Cleverly, Wilcox has delineated between those who are committed to religious practice, and those who merely identify with a particular faith, such as those who, for example, on entry into a hospital, identify with a particular faith from a multiple choice of 10 or 15 options.  Although peculiarly even identifying with a faith decreases the likelihood of divorce (which I completely cannot understand).  Even after adjusting his findings to allow for socio economic factors, Wilcox uncovered some pretty significant outcomes.

Catholics are 5 percent less likely to divorce than the average, but active Catholics are 31 percent less likely to divorce than those with no religious affiliation.

Nominal Protestants are 20 percent more likely to divorce than nonreligious people, whereas, Conservative Protestants are 10 percent less likely to divorce, and Conservative active Protestants are 35 percent less likely to divorce than people in the general population.

What does this tell us?  In my view it tells us three things;

1, That being part of a faith community makes you more likely to stick together through tough times. 

2, It tells us that active, participatory faith in God gives you a net benefit, and that even nominal identification with a faith strengthens your marriage. 

3, The public identification with an institution known as generally being “good” such as “the church” will help you to stay being “good”.


3 thoughts on “Why are divorce rates amongst Christians the same as everyone else?

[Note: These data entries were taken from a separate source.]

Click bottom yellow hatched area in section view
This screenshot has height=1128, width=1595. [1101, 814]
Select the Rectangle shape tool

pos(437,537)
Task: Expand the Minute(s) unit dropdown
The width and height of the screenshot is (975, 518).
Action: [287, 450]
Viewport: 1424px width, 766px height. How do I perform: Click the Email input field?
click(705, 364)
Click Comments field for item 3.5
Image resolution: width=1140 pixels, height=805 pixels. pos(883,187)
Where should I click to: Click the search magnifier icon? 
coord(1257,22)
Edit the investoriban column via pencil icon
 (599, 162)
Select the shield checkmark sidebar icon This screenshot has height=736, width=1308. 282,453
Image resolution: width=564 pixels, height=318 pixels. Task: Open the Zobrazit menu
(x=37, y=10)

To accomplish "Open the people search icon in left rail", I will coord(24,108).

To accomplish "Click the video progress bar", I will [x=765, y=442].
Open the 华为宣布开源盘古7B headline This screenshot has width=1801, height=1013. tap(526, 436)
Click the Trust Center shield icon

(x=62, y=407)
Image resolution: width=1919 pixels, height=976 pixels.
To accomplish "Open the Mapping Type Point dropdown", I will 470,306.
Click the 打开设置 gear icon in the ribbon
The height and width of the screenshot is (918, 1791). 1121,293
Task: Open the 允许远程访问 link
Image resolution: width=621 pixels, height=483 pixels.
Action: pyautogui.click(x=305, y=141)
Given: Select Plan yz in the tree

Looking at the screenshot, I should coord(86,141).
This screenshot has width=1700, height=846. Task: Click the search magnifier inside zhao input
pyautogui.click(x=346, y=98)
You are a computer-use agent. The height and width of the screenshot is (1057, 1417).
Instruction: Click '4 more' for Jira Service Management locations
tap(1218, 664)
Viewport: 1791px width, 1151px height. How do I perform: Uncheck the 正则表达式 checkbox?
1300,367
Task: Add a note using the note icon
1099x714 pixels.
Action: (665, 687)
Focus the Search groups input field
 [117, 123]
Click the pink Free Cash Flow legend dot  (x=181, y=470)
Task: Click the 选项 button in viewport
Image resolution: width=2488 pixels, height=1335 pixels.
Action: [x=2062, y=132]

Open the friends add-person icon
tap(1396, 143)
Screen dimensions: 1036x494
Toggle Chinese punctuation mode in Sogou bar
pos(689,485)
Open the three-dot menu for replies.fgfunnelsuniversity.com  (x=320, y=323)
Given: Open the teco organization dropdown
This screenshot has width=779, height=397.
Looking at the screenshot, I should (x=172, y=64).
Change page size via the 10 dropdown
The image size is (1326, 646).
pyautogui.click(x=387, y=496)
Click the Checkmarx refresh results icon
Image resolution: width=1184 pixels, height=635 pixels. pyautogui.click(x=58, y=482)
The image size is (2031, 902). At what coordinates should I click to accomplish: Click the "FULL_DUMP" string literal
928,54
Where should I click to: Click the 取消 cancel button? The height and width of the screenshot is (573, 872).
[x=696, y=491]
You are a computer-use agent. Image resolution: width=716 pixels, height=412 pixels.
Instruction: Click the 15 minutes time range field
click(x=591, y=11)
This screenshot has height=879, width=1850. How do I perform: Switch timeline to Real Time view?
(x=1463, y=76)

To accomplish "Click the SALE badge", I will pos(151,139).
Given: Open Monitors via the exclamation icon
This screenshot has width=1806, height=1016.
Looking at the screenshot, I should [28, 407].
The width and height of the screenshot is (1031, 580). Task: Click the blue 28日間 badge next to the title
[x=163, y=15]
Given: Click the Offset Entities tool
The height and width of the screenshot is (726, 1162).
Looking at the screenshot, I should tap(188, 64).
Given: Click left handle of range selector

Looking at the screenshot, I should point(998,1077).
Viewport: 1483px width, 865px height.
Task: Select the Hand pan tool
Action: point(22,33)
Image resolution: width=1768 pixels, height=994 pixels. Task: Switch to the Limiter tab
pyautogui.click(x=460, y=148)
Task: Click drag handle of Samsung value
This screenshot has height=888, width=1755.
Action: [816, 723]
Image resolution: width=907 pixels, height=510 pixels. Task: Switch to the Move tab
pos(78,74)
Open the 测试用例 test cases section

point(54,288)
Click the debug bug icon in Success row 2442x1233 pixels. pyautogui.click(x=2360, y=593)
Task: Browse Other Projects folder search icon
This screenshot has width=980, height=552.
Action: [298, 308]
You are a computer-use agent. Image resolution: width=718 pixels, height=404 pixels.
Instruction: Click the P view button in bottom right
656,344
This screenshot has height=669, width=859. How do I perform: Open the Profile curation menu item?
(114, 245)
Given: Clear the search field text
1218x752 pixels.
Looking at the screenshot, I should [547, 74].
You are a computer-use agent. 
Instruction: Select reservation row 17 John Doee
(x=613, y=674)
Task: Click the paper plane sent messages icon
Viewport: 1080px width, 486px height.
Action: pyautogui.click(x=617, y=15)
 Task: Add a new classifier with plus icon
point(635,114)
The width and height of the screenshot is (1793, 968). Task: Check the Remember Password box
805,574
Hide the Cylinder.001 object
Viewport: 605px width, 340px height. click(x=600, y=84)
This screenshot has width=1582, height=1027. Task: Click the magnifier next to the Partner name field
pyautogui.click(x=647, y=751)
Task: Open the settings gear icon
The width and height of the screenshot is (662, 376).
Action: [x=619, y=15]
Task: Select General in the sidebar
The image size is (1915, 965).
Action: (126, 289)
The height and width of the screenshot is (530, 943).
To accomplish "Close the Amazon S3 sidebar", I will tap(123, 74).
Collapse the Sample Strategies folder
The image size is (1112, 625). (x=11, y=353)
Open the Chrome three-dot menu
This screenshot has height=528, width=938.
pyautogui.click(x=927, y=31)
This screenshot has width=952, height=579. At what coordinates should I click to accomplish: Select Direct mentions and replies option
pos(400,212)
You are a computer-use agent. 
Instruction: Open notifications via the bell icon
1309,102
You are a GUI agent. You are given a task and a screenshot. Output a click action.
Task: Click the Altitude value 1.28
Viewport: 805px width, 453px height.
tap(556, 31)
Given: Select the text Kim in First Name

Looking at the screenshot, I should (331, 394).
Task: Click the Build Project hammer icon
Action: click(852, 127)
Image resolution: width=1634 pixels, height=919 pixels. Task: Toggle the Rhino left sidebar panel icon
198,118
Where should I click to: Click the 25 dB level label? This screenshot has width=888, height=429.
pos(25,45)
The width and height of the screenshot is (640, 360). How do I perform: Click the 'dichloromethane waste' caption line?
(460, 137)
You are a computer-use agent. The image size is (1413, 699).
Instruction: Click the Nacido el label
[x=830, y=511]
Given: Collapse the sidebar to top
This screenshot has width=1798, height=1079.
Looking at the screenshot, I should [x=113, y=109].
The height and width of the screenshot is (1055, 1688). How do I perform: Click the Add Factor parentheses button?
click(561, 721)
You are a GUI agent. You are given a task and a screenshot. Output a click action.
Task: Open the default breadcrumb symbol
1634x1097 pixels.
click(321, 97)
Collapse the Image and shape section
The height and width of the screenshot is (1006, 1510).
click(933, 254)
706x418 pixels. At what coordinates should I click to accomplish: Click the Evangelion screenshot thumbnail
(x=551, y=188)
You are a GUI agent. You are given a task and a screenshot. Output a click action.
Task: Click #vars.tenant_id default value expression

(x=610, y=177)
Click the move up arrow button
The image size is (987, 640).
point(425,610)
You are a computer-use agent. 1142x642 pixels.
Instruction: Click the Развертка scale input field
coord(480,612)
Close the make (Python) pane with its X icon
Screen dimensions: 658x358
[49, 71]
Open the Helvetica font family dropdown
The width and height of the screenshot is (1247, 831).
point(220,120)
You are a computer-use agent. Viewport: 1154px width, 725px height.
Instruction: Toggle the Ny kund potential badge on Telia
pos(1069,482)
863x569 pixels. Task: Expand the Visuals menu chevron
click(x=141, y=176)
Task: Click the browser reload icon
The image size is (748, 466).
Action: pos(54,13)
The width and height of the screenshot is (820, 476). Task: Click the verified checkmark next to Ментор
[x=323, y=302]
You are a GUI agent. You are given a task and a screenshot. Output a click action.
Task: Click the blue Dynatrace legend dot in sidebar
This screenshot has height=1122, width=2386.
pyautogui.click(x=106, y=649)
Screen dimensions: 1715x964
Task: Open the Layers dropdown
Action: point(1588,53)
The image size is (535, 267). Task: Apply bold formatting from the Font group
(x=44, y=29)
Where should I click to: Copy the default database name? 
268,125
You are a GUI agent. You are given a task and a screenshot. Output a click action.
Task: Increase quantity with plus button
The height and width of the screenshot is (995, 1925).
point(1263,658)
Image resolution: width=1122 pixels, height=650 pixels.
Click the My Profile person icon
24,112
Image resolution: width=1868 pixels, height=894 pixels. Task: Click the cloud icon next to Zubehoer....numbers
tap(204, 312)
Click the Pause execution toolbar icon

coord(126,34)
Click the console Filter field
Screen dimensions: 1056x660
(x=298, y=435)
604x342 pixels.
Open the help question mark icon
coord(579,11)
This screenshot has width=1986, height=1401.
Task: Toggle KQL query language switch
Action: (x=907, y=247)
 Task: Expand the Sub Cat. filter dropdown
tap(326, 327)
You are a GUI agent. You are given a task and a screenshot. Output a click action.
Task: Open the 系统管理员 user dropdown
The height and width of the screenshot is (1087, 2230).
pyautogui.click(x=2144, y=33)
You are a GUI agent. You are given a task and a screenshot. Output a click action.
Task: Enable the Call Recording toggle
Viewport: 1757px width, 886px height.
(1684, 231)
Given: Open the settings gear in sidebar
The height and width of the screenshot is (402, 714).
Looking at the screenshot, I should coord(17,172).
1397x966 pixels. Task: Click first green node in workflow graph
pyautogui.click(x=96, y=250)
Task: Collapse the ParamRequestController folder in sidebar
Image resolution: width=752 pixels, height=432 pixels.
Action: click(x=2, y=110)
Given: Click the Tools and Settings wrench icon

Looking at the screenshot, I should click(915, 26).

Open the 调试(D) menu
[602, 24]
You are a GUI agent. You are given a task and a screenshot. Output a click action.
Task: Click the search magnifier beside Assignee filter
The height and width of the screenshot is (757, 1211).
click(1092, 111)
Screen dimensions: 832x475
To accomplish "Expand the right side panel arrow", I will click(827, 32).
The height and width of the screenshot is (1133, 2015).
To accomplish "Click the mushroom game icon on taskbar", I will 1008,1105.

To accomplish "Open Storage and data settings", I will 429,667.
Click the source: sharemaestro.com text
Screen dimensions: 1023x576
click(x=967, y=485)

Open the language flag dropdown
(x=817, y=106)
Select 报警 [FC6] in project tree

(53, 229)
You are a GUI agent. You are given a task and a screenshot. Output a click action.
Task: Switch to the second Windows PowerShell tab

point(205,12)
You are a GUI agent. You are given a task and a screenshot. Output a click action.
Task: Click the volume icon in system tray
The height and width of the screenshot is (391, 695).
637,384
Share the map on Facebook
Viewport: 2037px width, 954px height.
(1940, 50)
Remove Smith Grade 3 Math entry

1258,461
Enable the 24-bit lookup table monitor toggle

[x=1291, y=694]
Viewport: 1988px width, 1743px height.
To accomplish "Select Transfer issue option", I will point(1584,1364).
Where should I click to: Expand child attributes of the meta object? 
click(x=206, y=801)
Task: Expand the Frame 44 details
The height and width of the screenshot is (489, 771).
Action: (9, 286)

  1. Does this also mean that some Christians stay in abusive relationships because of their marriage and faith vows
    Love always trusts

  2. Hi Lindsay, I don’t know. You raise a very perplexing issue, which is at what point does greater commitment to the marriage, become greater foolishness if their is abuse going on.

  3. Hi Lindsay, Yes, I think so. I stayed in an abusive relationship because of my faith and belief that I should and also a hope that things would change. I stayed too long, my children have really suffered and so has my relationship with the oldest ones because they were being alienated against me through what my husband was and still does say to them and me. There is a real naivety in the church about emotional abuse and a lack of desire to face the reality of it. Now, 8 months on, I am in a better place emotionally to understand what we have been through. My husband remains controlling and with a sense of entitlement to behave as he does and I have had to take it to court to help the children as it is too big for my church to deal with.